We can display the calculated coefficient and intercept.

In [None]:
print("Coefficient: ", regression.coef_)
print("Intercept: ", regression.intercept_)

If we were to write an equation using these values (with rounding), we would have:

y = -0.18*x + 0.12

We can also plot the data and the regression line.  When we generated plots previously, we made use of matplotlib through pandas, for our next plot, we'll have to make use of matplotlib directly. When we plot the regression line, we should use a new set of values for the explanatory variable; the values should be increasing from the smallest value in the original data to the largest value in the original data. To do this, we'll make use of the [numpy](http://www.numpy.org/) library, which we can access using panadas.

In [None]:
# import part of matplotlib
import matplotlib.pyplot as plt

# create a scatter plot with our data 
plt.scatter(X, y,  color='black')

# for plotting, use new range of values for explanatory variable
X_plot = pandas.np.linspace(X.min(), X.max()).reshape(-1, 1)

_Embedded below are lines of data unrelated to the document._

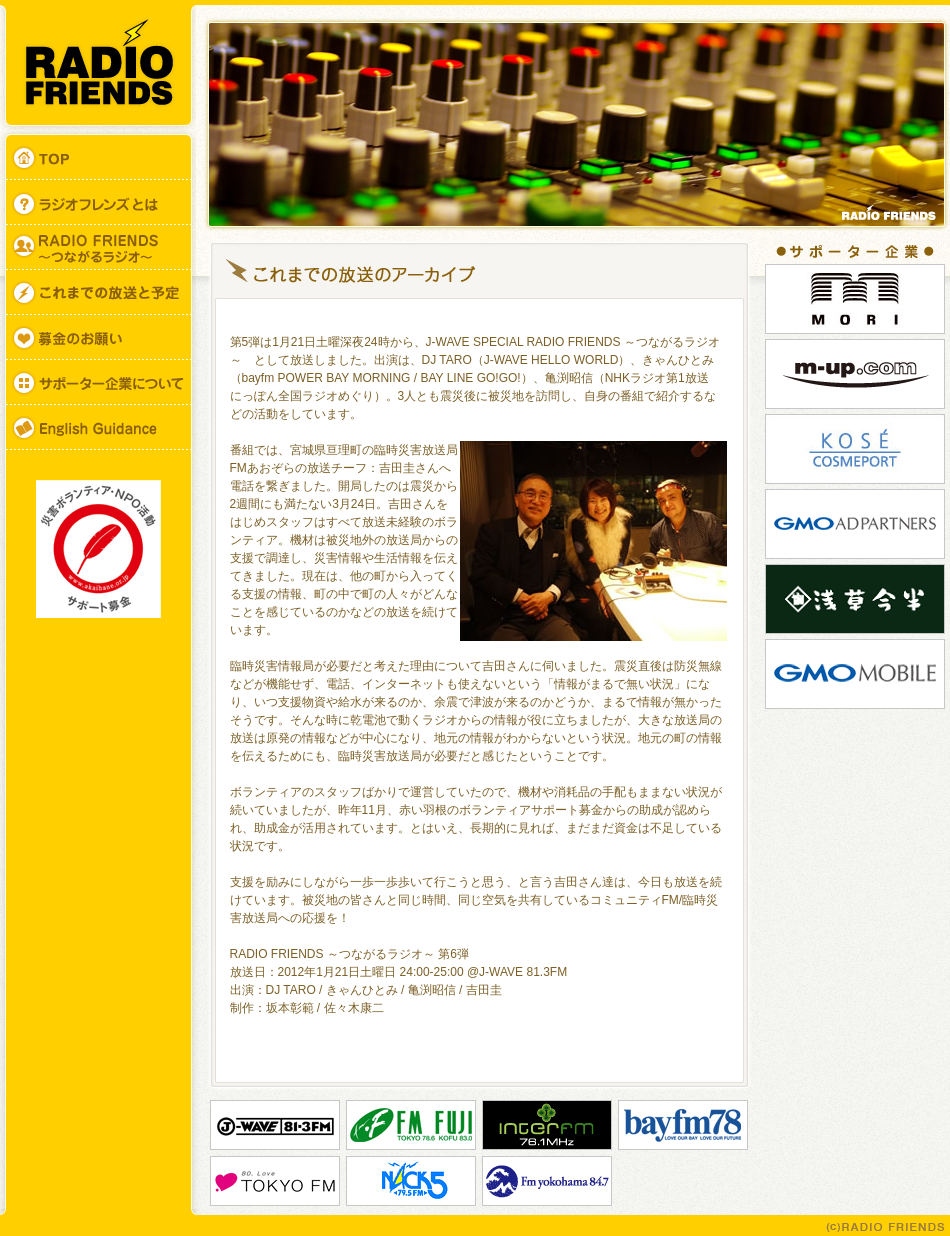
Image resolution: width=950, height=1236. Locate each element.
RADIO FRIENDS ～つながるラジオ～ (98, 247)
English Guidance (98, 427)
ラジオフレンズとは (98, 202)
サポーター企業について (98, 382)
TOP (98, 155)
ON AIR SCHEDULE (98, 292)
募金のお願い (98, 337)
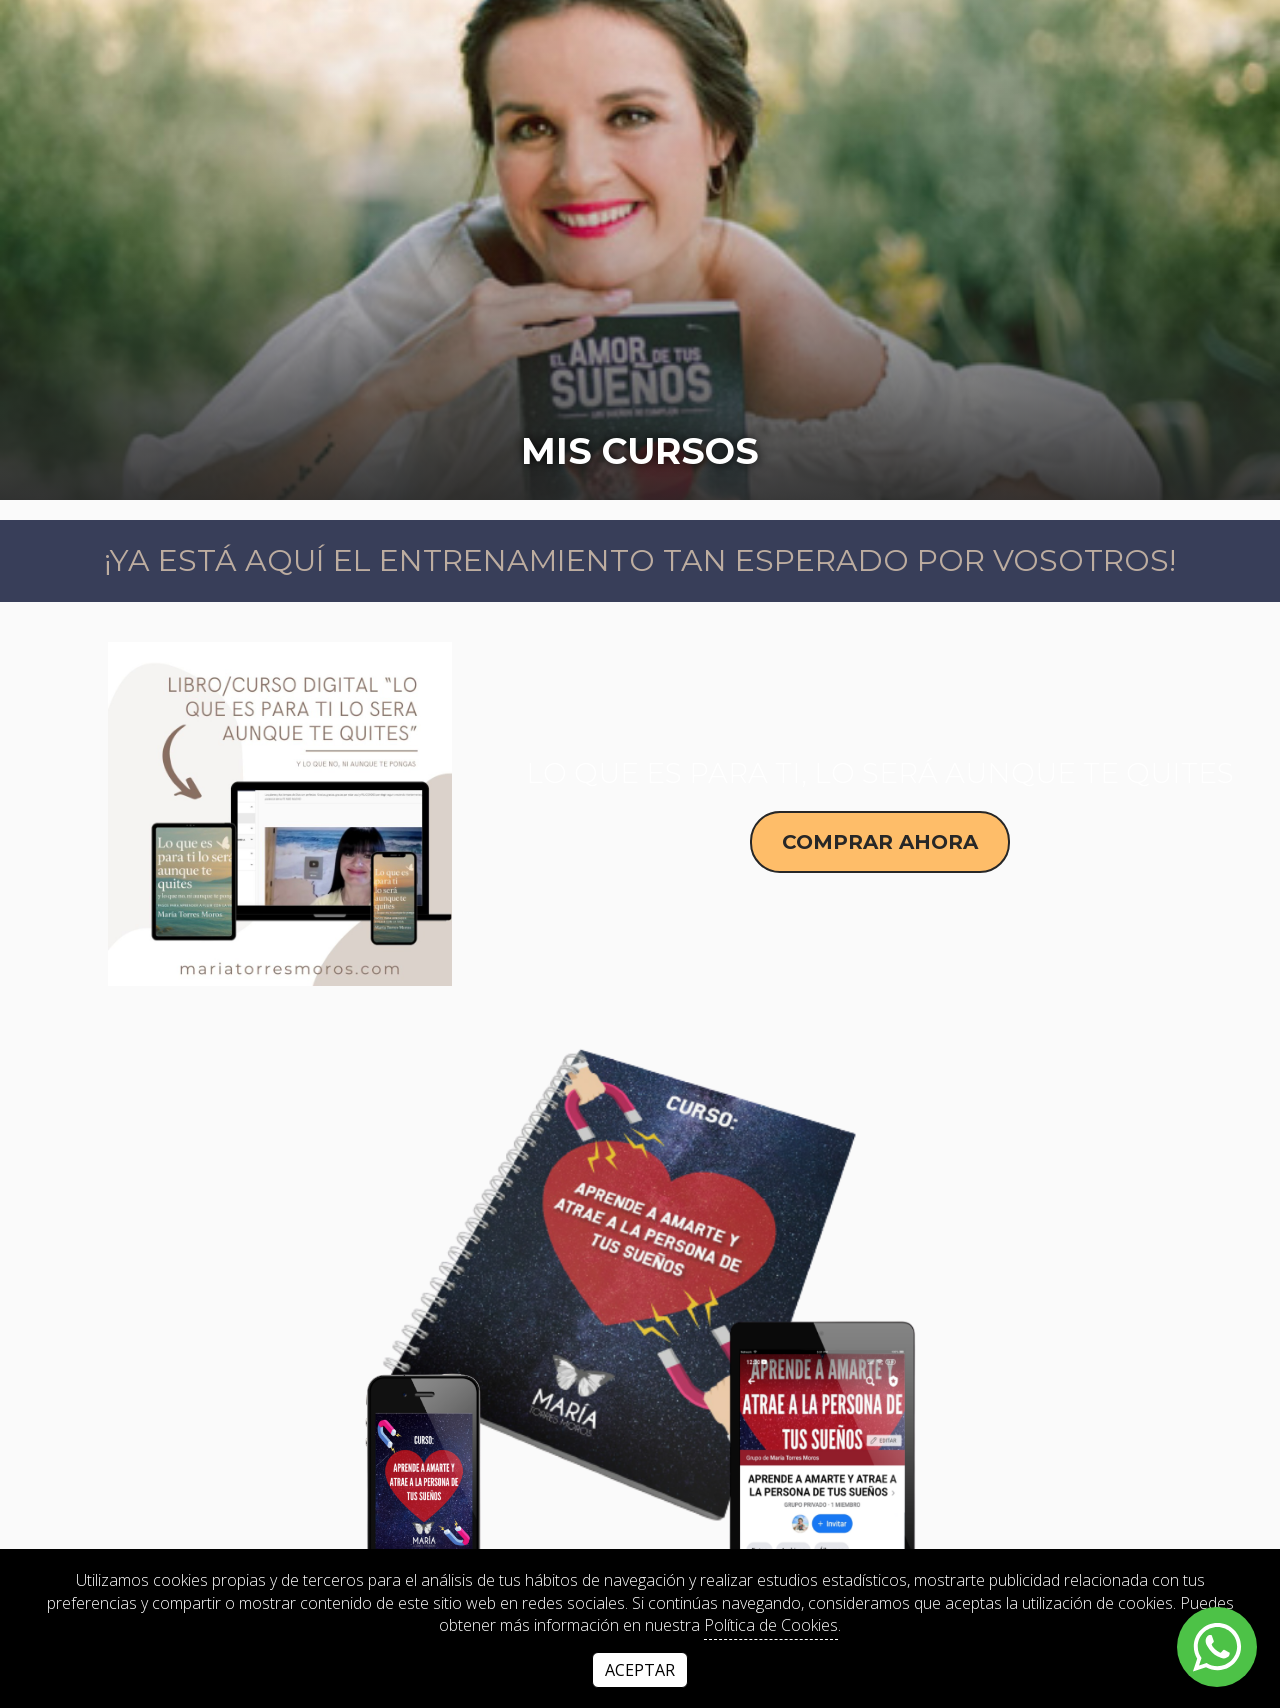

# plot a line using the range of values as x-values
# and values calculated with the regression for y-values
plt.plot(X_plot, regression.predict(X_plot), color='blue', linewidth=1)

# show the plot
plt.show()

We can also calculate the coefficient of determination to see how well the regression fits the data. If the regression perfectly fit the data, we'd expect to see a value of 1.

In [None]:
# coefficient of determination:
regression.score(X, y)

In the space below, calculate and plot a linear regression using another column as the response variable.  You can repeat all the steps above but be sure to use a different column when assigning data to the `y` variable.